■ **TEXT UNDER STUDY**:
==*==

A grant has been awarded to Dr. James R. Hodgson, St. Norbert College (SNC), De Pere Wisconsin that funds: 1) a 17-foot electrofishing boat equipped with shocker box capacities to electrofish in both hardwater and softwater systems, 2) a backpack shocker, 3) three Multi-Parameter Monitoring systems YSI 6600 Sondes, and 4) a lap top computer). This equipment is considered to share a common research focus. Additionally, the electrofishing gear and continuous monitoring limnological instrumentation will greatly increase our versatility as an undergraduate teaching institution.
The boat and backpack shocker will allow us to collect fish of different species and sizes from our experimental lakes. Monitoring fish recruitment, growth rate and diet (including tracing 13C isotope though the food web) is essential to the overall goals of the current research design. Obtaining fish diet data is central to our ecosystem approach to resolving questions relative to the importance of within-system primary production versus terrestrial organic matter in fueling lake ecosystem food webs. To answer the question to what degree do top carnivores (e.g. largemouth bass) depend on lake primary producers or on terrestrial and wetland plants as a carbon source depends on reliable means of fish collection. The multi-parameter water monitoring systems will allow us to meter a suite of limnological properties at a fine scale of all our study lakes. The YSI multi-parameter monitors will allow for measurement of whole-system gross primary production and respiration using continuous diel (daily) O2 measurements over the duration of the project in all experimental lakes simultaneously.

==*==

■ **INFORMATION SHOWN**:

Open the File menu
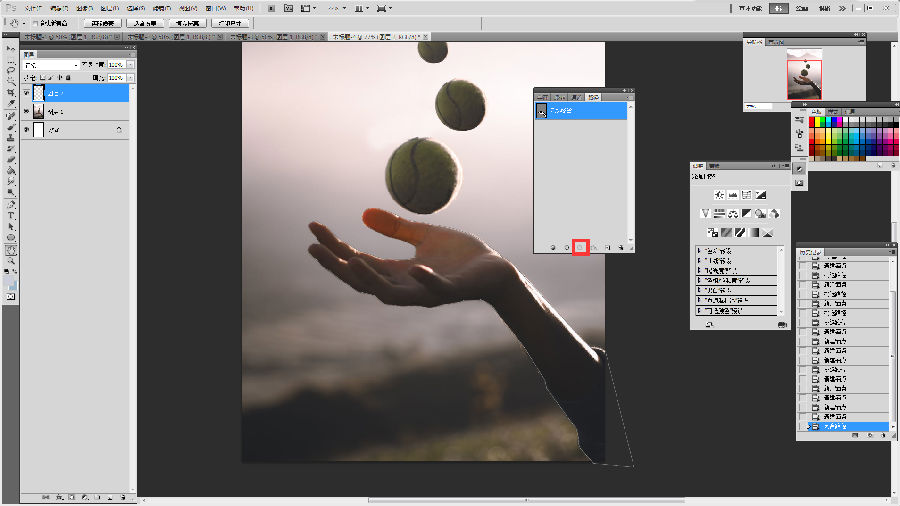900x506 pixels. [34, 7]
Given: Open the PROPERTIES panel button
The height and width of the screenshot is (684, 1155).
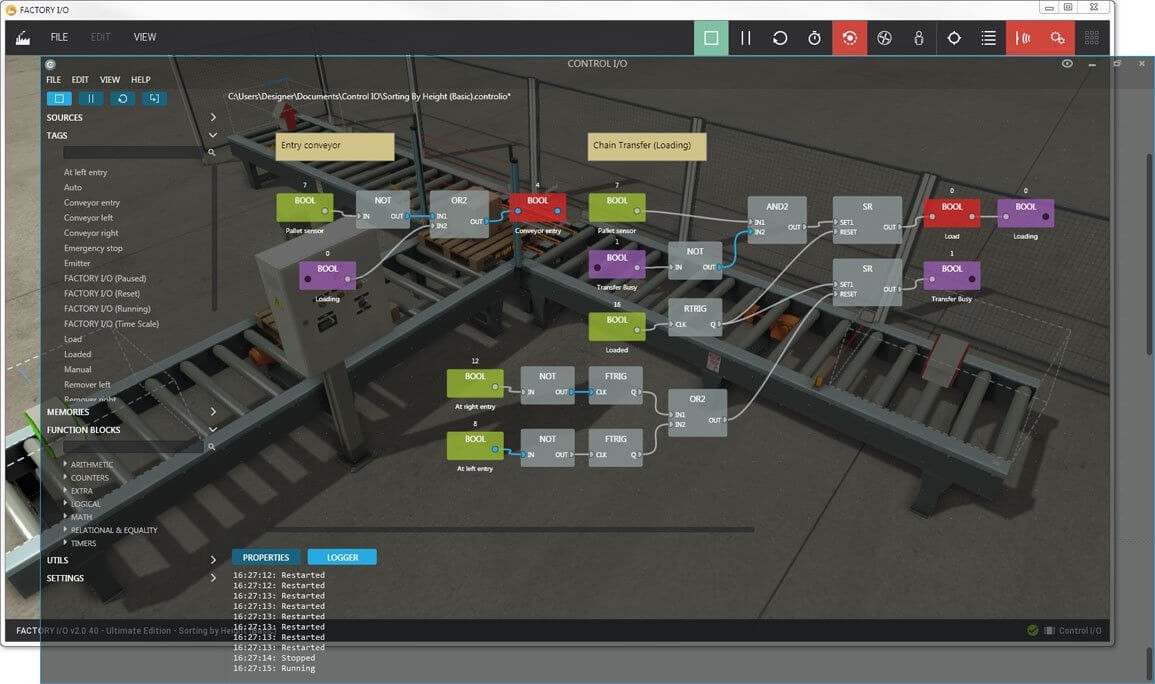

==*==

■ **EXERCISE REQUIREMENTS**:
1. Answer these questions from the grant text, one line each:
(a) How long is the electrofishing boat that the grant funds?
(b) Which fish does the grant text name as an example of a top carnivore?
(c) What measurements will the YSI monitors use to measure whole-system gross primary production and respiration?
2. Translate this sentence from the grant text into Spanish: "The boat and backpack shocker will allow us to collect fish of different species and sizes from our experimental lakes."
3. Continue the grant text on the electrofishing and lake-monitoring equipment, starting after its last sentence.

■ **RESPONSES BY TASK**:
1.
(a) 17 feet.
(b) Largemouth bass.
(c) Continuous diel (daily) O2 measurements.

2. El bote y el electropescador de mochila nos permitirán recolectar peces de diferentes especies y tamaños de nuestros lagos experimentales.

3.
Additionally, this instrumentation will provide continued opportunities for SNC to further develop its capacity to use the Fox River and the bay of Green Bay as a convenient undergraduate aquatics laboratory (e.g. ecology, limnology and environmental chemistry) and independent student research and senior theses. Aquatic research is one of the emphases of the faculty in biology and environmental science and with the improvement of water quality of the Fox River, sampling gear appropriate for large riverine habitats becomes an ever increasingly high priority.